Daniel Newman: No, you’re not allowed to challenge me. I’m always right. But in all seriousness, I think we’re probably more in alignment than not. I just mean like, look, it’s been a tough year. The street wants more profitability. They don’t get enough benefit out of the cost. They don’t need to be innovating in terms of the hardware product itself as much as you might think. What they need to do is to get more of these into more homes so they can get better data and get better insights to keep delivering more stuff to everybody’s door. And then ultimately the kind of stuff, right? So it’s not just knickknacks, it becomes your electronics, it becomes your healthcare needs, it becomes your food and grocery, and eventually it can potentially be everything. And that of course will always put them in the limelight of everything from cool tech news to antitrust discussions.

The only thing I’ll say about Andy and the team is anytime a new CEO comes, I give it a year to two years in, the whole executive teams tend to get washed out. This was a group of people that all wanted to be the next Jeff Bezos, and probably a lot of them thought maybe they were the person that should have been next in line, and when they realized it wasn’t them, I can’t think of a company, Pat, where this doesn’t happen. When a new CEO comes in, within a year or two people figure out, am I part of the plan? Am I not part of the plan?

Patrick Moorhead: I know Apple was pretty consistent.

§ Material:
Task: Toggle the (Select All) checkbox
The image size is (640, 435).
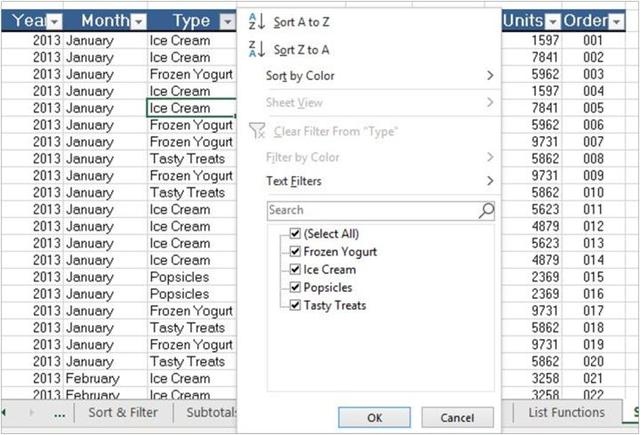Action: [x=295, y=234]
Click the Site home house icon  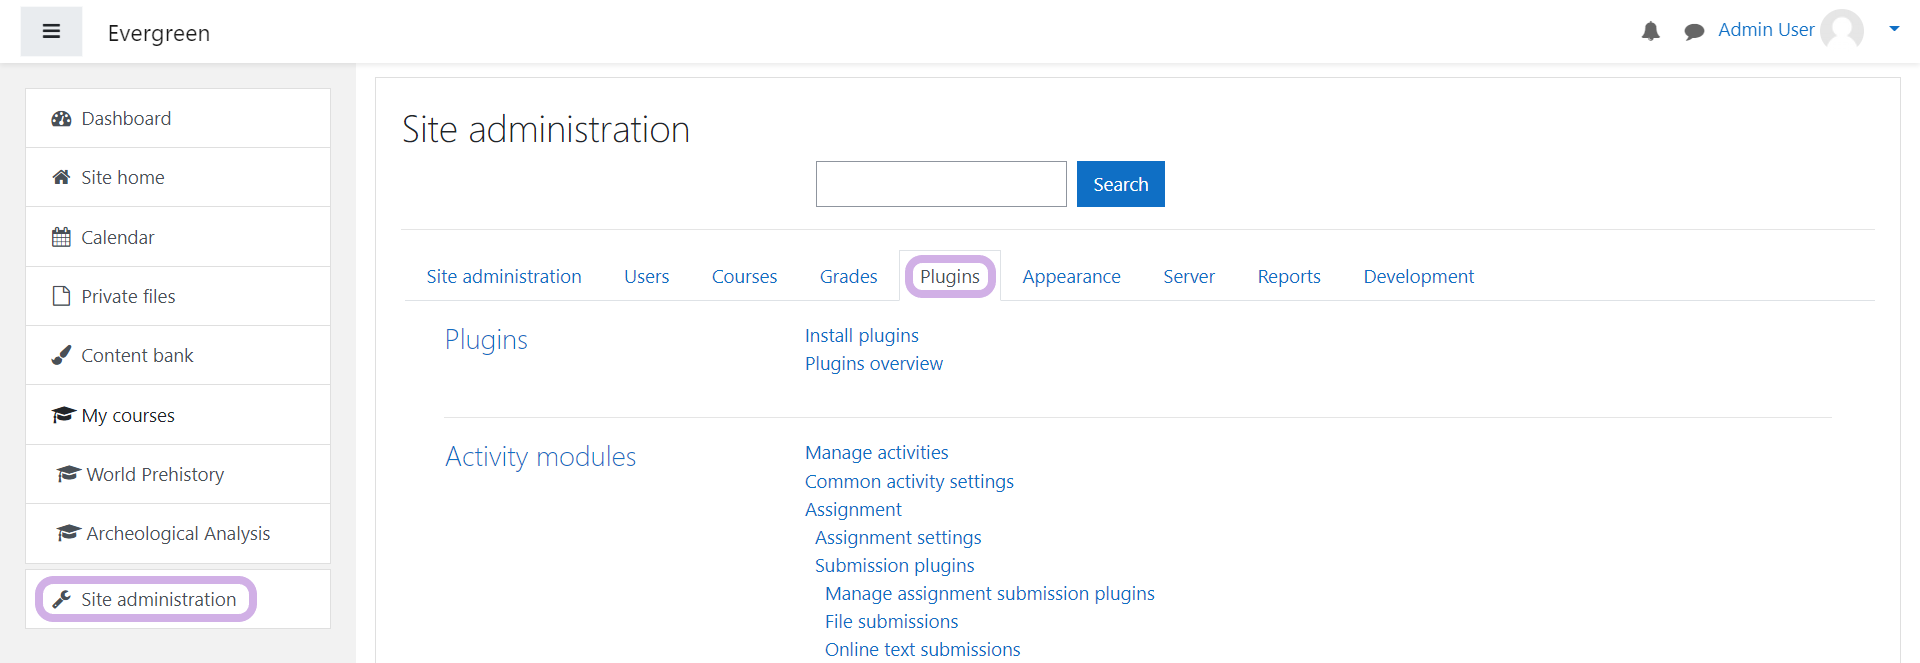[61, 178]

---

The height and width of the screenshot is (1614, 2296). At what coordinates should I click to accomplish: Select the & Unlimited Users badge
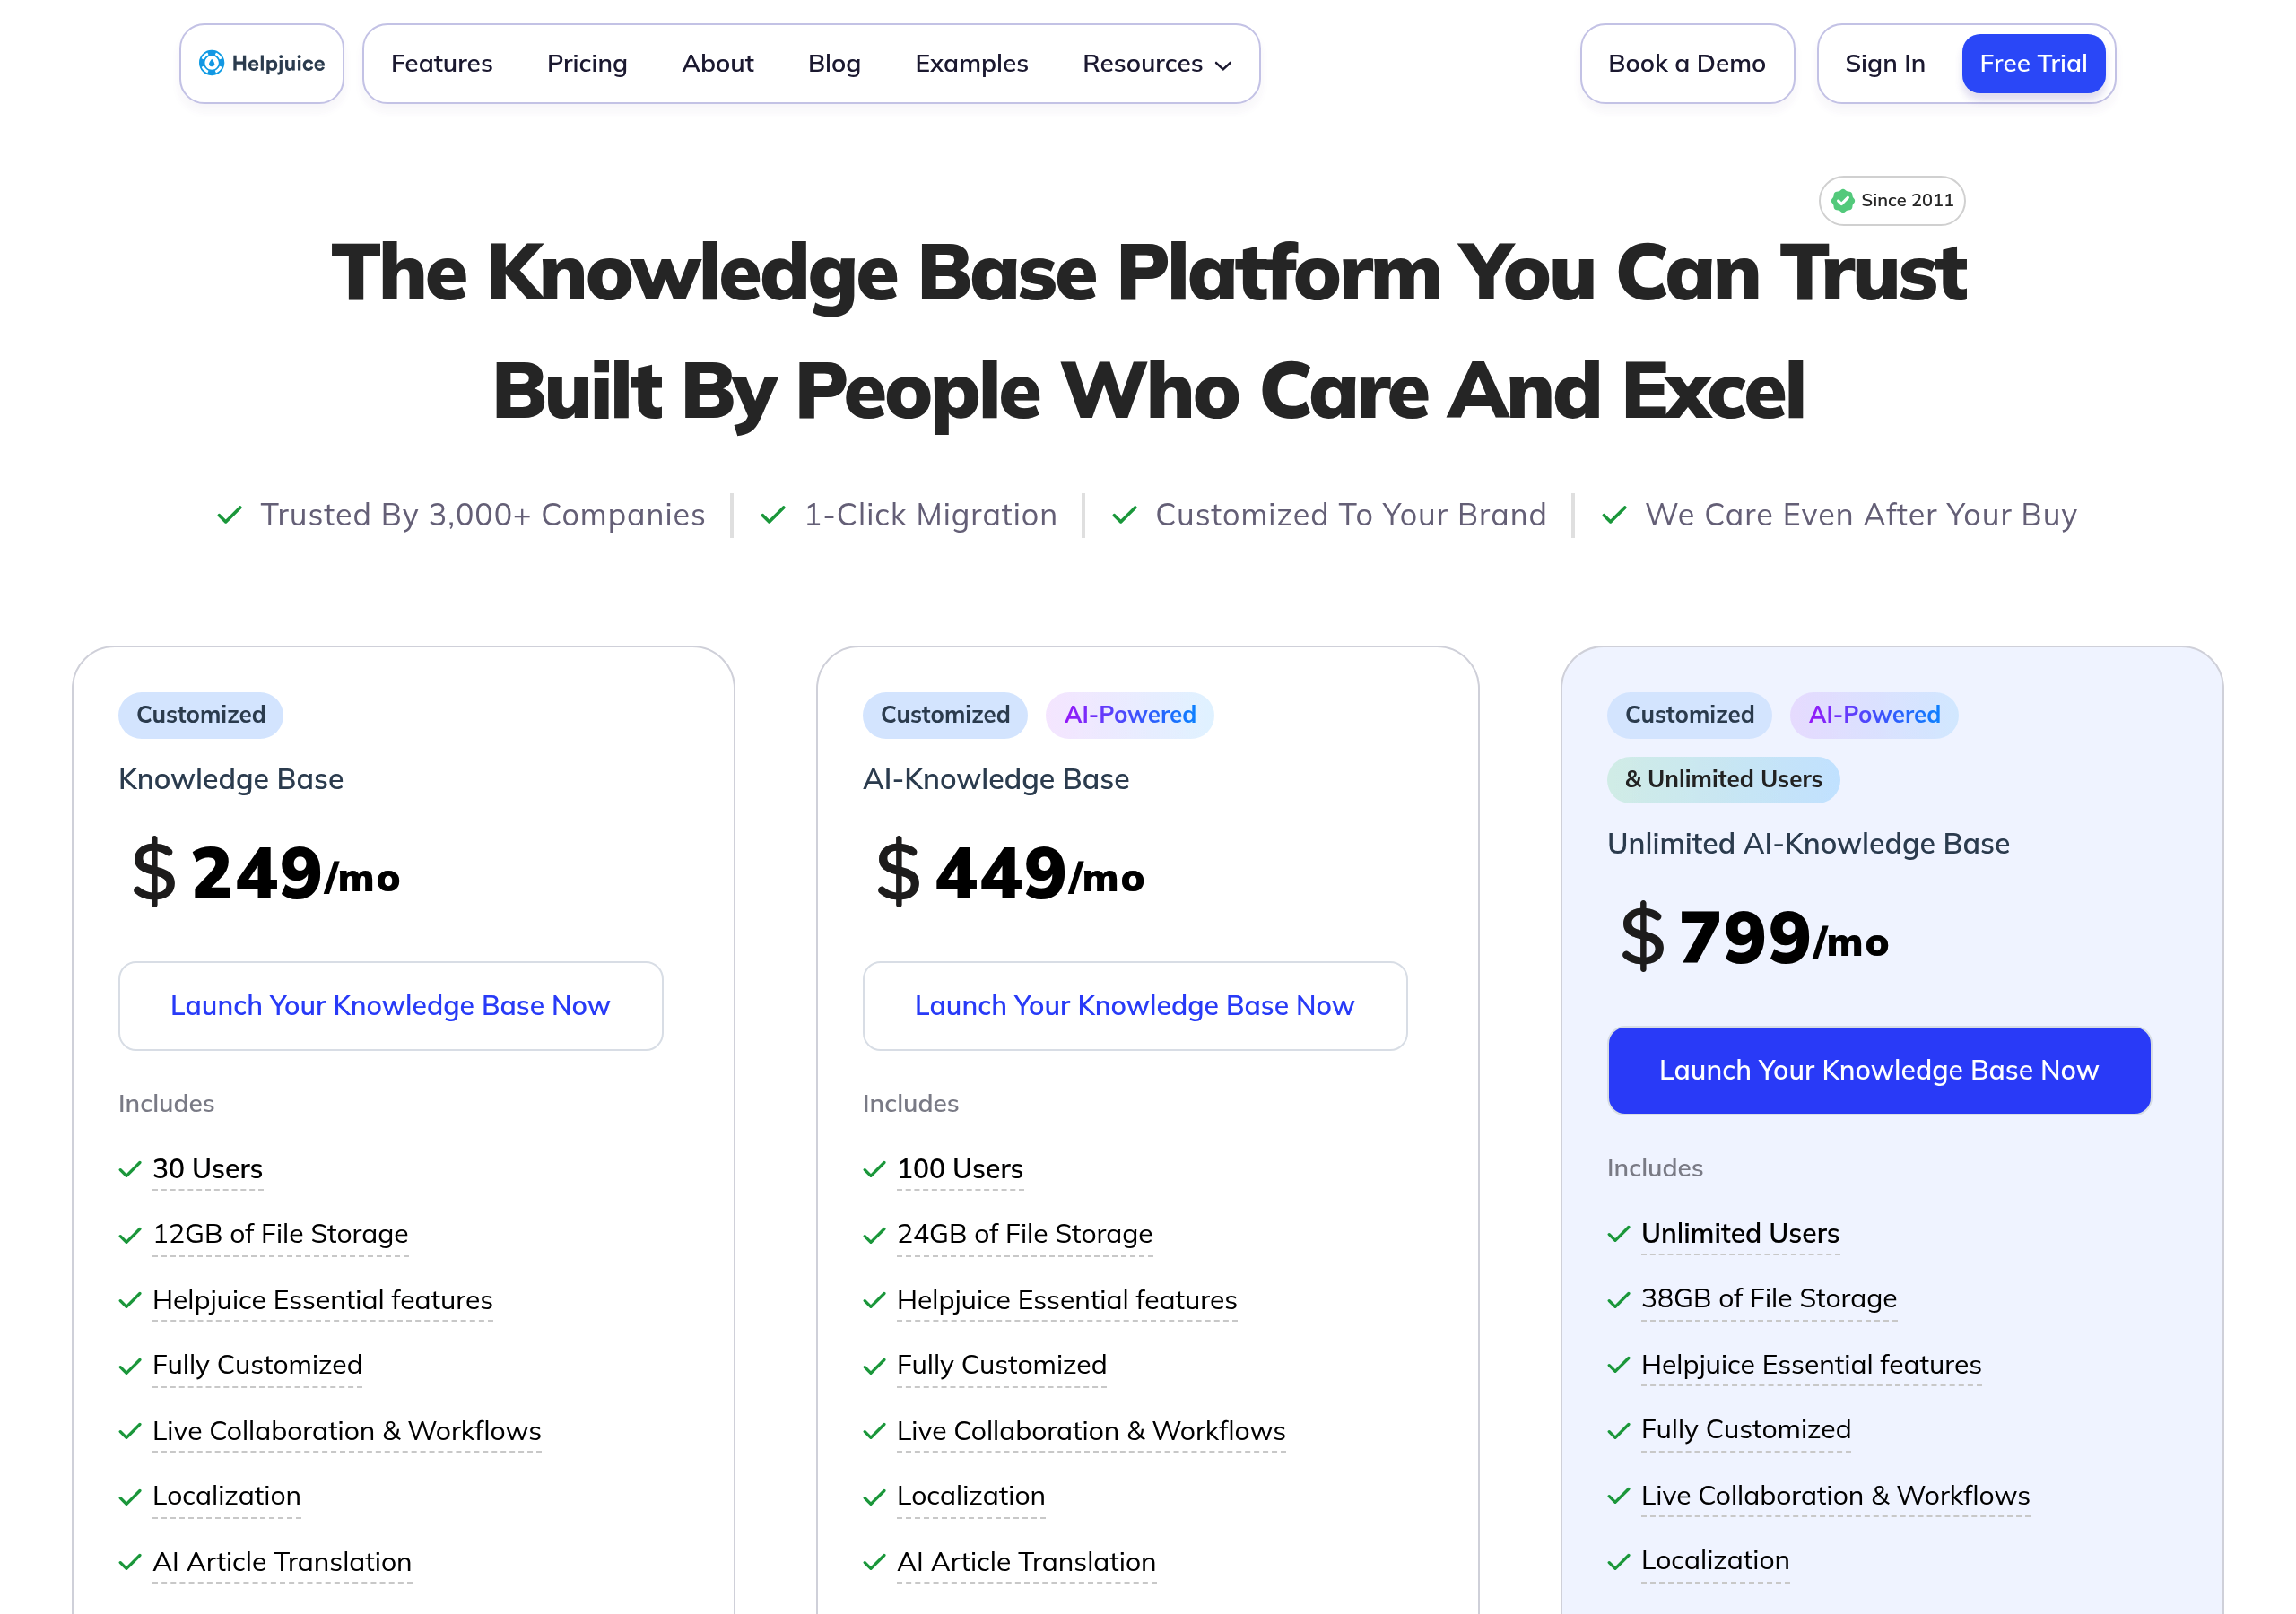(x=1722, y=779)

§ Objectives:
1/ In the conversation excerpt, why does Daniel Newman say the company needs to get more of its devices into more homes rather than focus on innovating the hardware itself?
2/ Answer these questions from the conversation excerpt:
(a) Who does Daniel Newman say the group of executives all wanted to be?
(b) How long into a new CEO's tenure does he say he gives it before executive teams get washed out?
(c) Which company does Patrick Moorhead say was pretty consistent?

§ Solutions per task:
1/ He says more devices in more homes would give the company better data and better insights. Those would let it keep delivering more goods to people's doors, eventually extending beyond knickknacks to electronics, healthcare needs, food and grocery.

2/
(a) The next Jeff Bezos.
(b) A year to two years.
(c) Apple.